The Cues Element is used to seek when playing back a file by providing a temporal index for each of the tracks. It is similar to the SeekHead Element, but this is used for seeking to a specific time when playing back the file. Without this it is possible to seek, but it is much more difficult because the player has to 'hunt and peck' through the file looking for the correct timecode. Cues contains CuePoint Elements which store the timecode (CueTime) and then a listing for the exact position in the file for each of the tracks for that timecode. The Cues are pretty flexible for what exactly you want to index. For instance, you can index every single timecode of every Block or index selectively. If you have a video file, it is RECOMMENDED to index at least the keyframes of the video track.

+-------------------------------------+
| Cues | CuePoint | CueTime           |
|      |          |-------------------|
|      |          | CueTrackPositions |
|      |------------------------------|
|      | CuePoint | CueTime           |
|      |          |-------------------|
|      |          | CueTrackPositions |
+-------------------------------------+

Figure: Representation of a Cues Element and two levels of its Descendant Elements.

The Attachments Element is for attaching files to a Matroska file such as pictures, webpages, programs, or even the codec needed to play back the file.

+------------------------------------------------+
| Attachments | AttachedFile | FileDescription   |
|             |              |-------------------|
|             |              | FileName          |
|             |              |-------------------|
|             |              | FileMimeType      |
|             |              |-------------------|
|             |              | FileData          |
|             |              |-------------------|
|             |              | FileUID           |
|             |              |-------------------|
|             |              | FileName          |
|             |              |-------------------|
|             |              | FileReferral      |
|             |              |-------------------|
|             |              | FileUsedStartTime |
|             |              |-------------------|
|             |              | FileUsedEndTime   |
+------------------------------------------------+

Figure: Representation of a Attachments Element.

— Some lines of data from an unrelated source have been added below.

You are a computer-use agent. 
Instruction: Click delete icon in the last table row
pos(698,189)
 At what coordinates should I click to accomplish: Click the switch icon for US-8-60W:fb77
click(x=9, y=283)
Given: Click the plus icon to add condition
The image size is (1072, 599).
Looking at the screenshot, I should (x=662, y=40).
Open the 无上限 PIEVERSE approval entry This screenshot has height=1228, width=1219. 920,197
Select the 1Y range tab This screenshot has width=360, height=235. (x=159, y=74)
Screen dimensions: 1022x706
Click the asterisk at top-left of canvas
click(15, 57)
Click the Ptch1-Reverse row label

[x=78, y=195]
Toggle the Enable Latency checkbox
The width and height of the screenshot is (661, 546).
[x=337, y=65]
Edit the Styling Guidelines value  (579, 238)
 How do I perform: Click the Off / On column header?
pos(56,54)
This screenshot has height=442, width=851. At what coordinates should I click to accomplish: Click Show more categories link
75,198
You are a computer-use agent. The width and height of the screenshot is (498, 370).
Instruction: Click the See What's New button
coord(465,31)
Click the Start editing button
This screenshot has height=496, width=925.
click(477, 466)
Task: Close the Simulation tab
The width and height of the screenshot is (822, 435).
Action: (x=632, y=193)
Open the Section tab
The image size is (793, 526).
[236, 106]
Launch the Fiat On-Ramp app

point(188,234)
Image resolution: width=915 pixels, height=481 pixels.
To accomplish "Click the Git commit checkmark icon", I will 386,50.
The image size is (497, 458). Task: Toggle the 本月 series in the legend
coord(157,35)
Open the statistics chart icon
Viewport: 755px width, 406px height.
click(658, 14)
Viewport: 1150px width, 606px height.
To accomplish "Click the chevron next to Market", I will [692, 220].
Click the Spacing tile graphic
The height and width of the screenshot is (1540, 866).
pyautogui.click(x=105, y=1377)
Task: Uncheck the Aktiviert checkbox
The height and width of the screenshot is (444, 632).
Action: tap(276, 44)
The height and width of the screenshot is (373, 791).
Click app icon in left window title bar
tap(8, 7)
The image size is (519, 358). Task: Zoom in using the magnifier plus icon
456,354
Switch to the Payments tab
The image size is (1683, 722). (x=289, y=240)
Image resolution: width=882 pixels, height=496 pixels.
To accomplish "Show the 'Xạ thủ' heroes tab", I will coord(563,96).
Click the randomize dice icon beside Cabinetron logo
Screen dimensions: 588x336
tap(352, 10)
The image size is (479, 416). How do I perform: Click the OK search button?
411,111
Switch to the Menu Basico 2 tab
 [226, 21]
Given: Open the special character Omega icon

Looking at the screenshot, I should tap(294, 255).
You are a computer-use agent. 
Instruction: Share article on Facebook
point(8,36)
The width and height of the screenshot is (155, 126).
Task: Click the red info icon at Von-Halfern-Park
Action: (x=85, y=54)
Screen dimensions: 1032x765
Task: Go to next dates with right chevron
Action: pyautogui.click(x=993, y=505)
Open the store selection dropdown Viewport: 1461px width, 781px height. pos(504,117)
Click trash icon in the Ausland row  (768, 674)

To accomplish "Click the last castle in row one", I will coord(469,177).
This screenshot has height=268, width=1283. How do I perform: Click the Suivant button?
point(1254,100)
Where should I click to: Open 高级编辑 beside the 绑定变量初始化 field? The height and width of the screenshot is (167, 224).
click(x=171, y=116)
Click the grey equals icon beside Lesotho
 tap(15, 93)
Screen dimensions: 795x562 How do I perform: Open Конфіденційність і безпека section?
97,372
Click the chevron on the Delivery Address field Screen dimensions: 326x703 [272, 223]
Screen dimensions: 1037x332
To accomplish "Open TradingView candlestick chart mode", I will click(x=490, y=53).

The Tags Element contains metadata that describes the Segment and potentially its Tracks, Chapters, and Attachments. Each Track or Chapter that those tags applies to has its UID listed in the tags. The Tags contain all extra information about the file, script writer, singer, actors, directors, titles, edition, price, dates, genre, comments, etc. And it allows you to enter many of these (title, edition, comments, etc.) in different languages.

+-------------------------------------------+
| Tags | Tag | Targets   | TargetTypeValue  |
|      |     |           |------------------|
|      |     |           | TargetType       |
|      |     |           |------------------|
|      |     |           | TagTrackUID      |
|      |     |           |------------------|
|      |     |           | TagEditionUID    |
|      |     |           |------------------|
|      |     |           | TagChapterUID    |
|      |     |           |------------------|
|      |     |           | TagAttachmentUID |
|      |     |------------------------------|
|      |     | SimpleTag | TagName          |
|      |     |           |------------------|
|      |     |           | TagLanguage      |
|      |     |           |------------------|
|      |     |           | TagDefault       |
|      |     |           |------------------|
|      |     |           | TagString        |
|      |     |           |------------------|
|      |     |           | TagBinary        |
|      |     |           |------------------|
|      |     |           | SimpleTag        |
+-------------------------------------------+

Figure: Representation of a Tags Element and three levels of its Children Elements.